Stored data entries

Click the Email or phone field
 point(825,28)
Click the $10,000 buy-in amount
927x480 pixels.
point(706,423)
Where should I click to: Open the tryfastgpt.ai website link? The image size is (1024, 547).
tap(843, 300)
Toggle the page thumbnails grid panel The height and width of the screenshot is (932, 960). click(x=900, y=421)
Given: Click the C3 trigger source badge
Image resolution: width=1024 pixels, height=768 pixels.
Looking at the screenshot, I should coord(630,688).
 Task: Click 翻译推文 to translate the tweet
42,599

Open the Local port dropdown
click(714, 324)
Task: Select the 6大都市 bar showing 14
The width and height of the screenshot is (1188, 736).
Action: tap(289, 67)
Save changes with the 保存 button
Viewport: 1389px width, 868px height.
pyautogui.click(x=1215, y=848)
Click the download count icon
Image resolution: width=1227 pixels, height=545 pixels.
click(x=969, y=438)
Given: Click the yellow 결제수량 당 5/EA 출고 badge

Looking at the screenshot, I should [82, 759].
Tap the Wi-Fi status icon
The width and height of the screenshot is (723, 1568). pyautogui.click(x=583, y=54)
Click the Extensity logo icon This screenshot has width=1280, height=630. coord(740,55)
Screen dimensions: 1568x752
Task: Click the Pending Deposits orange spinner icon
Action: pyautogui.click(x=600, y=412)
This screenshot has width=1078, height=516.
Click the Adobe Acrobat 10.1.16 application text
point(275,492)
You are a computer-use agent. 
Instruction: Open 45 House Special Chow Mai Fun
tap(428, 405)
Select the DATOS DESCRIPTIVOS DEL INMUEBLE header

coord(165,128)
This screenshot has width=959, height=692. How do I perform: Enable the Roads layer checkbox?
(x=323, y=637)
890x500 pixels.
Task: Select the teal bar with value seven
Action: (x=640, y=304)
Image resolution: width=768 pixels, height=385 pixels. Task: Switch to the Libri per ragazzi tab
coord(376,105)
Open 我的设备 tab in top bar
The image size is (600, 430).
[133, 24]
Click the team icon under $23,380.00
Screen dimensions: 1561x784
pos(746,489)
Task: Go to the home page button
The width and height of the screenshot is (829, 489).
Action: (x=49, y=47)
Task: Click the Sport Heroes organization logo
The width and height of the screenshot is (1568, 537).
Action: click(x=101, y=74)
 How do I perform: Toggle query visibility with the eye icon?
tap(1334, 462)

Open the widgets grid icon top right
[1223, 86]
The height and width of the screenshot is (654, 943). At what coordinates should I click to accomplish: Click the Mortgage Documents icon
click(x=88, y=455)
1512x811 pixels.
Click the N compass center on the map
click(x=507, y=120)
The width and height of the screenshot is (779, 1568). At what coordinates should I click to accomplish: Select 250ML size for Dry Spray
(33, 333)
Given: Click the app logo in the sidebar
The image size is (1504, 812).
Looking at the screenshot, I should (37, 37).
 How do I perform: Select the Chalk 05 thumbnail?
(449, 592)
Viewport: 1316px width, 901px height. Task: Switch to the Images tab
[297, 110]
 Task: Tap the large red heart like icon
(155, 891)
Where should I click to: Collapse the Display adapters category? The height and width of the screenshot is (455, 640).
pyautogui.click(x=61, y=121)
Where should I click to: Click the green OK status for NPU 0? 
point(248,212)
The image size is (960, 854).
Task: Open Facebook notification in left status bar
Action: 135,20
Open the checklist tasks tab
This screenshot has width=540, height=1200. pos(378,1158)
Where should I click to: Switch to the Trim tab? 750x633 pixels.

**What is being asked:**
Using the data above, say how many lines include the word "page". Write only that number.

**Exercise answer:**
2